Amanita Diallo's life is just at the beginning, this young girl has a lot more to experience in her life. I predict that in this hard life that she will be forced to live, the young Amanita will encounter many bad and good experiences, which she will have to face with her bravery within. Once Amanita is off this boat I imagine that she will be sold to a rich family in England to be their slave or sold to a cotton planation. Then if Amanita has a chance to escape I bet that she will take it but if not, she will have stick it out there until she has another chance of freeing herself. By the end of the book I think that Diallo will make her way back to her homeland like she always said she wanted to do.

Amanita has met several unanticipated situations already in her life and I sense many of these events are connected in someway. Starting at Amanita's parents being killed in front of her trying to protect her, to a father and a daughter dying, and from many people killed on the deck of the boat at the time of the riot. Amanita has watched her family and friends die before her own eyes. Death a common theme with these certain events and they trying to make Amanita's life hell, no one cares about her well-being and she is on her own now. 

The impression this book is giving me about Hill as a person is that he grew up with racial problems just as Diallo.  His parents in their own racial issues might have influenced Hill since they would have grown up strongly with them. He seems like a person that could be sympathetic but also hard on the facts where he needs to be. With writing a novel like The Book of Negroes you need to express the information fully in order for the reader to really understand but also display it in a way that makes the readers atmosphere feel like you are really there experiencing these events for yourself.

Hill needs readers that know a little about these situations, he isn't trying to influence our views but trying to make us aware of these situations. I am not saying that he isn't trying to influence us at all but I think it is true that he wants us to feel for Amanita and her people, but that is not the only position he is coming from. Readers like older generations and myself are bringing are own values and worldviews into reading this book. I think this may complicate things because if our views are bad we are obviously prejudice against the book at the beginning and we don't come into reading it with a fresh mind. I think it is very important to read a book that has racial issues with a clear mind so that you get the best experience and knowledge while reading it. 
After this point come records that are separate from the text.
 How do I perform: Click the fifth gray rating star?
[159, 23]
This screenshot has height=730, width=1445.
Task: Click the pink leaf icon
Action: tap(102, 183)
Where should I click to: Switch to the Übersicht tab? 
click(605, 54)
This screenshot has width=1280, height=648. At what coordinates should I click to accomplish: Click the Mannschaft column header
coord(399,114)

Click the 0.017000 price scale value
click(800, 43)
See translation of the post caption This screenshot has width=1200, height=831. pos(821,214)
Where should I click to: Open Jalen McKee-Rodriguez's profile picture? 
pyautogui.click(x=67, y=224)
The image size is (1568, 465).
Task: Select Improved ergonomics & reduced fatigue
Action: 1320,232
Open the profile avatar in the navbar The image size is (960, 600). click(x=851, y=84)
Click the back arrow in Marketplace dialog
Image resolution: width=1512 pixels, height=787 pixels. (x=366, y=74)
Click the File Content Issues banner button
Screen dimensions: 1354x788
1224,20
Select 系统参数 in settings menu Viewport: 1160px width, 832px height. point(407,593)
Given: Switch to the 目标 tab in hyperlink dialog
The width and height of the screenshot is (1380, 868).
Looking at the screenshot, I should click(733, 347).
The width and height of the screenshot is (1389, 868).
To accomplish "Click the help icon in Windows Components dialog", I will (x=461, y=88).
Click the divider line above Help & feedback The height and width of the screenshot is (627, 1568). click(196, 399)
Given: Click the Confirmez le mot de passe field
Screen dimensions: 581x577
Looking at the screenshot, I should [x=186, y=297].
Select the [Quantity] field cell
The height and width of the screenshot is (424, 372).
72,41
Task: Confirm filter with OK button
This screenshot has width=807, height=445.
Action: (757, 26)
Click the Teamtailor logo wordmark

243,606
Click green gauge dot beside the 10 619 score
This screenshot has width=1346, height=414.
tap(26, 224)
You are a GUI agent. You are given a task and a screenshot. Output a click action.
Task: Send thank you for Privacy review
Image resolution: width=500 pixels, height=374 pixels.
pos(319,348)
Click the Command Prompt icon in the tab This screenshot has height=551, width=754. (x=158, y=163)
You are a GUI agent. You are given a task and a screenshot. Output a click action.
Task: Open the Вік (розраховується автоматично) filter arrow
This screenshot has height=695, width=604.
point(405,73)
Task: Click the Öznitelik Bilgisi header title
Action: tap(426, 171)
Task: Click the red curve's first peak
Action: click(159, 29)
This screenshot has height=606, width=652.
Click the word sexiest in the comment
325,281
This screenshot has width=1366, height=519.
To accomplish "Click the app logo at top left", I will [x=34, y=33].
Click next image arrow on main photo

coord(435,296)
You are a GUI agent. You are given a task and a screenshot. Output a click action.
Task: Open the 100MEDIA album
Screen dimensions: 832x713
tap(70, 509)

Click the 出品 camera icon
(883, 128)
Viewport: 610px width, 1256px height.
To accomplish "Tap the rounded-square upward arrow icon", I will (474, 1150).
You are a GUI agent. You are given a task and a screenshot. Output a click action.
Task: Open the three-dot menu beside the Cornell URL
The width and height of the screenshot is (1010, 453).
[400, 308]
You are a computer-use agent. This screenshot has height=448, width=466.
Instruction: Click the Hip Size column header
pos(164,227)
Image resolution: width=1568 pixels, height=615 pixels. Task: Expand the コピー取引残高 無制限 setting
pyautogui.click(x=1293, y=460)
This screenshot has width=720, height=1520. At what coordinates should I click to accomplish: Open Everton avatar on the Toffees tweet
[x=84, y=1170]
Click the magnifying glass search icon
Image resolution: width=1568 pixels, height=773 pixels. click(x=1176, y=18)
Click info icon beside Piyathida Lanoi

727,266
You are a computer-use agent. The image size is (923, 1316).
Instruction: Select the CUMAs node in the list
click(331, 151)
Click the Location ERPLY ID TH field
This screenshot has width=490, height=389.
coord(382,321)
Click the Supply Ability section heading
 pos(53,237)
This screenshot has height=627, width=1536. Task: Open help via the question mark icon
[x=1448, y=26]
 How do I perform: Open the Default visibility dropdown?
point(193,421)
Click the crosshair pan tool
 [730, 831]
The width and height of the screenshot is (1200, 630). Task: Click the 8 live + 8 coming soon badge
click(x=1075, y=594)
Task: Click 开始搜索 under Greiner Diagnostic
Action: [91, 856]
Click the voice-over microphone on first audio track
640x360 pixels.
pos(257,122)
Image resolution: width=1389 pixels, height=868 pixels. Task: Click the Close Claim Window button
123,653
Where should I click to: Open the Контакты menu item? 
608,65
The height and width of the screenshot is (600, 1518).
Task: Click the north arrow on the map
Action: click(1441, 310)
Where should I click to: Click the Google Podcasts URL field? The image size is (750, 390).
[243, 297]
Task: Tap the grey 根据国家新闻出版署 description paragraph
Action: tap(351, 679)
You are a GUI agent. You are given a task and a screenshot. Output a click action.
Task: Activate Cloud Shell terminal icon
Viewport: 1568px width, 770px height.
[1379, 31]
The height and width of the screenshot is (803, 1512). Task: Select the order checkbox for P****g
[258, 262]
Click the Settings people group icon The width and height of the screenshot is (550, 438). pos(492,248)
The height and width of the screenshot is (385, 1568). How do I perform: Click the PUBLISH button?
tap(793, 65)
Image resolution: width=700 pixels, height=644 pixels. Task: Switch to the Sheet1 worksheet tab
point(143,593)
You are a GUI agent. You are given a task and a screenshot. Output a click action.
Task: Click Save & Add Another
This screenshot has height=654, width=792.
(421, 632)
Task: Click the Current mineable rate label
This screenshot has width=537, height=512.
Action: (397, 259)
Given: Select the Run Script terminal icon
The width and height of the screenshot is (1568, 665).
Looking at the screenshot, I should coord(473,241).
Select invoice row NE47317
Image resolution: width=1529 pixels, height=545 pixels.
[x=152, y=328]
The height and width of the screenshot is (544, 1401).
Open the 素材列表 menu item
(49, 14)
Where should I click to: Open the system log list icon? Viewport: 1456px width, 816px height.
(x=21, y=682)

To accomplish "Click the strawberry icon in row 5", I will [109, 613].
As I reflect on myself as a reader my perspective is that when I come to the boring bits, I don't pay as much attention as I really should, I read through it but not to my best ability. This is a bad thing to do because then perhaps I will miss something that may be important later in the book and I might have needed that knowledge to further understand what Hill is trying to say.

I am finally taking an interest in The Book of Negroes after a couple 'boring' chapters and am looking forward to seeing what is going to happen in the life of Amanita Diallo.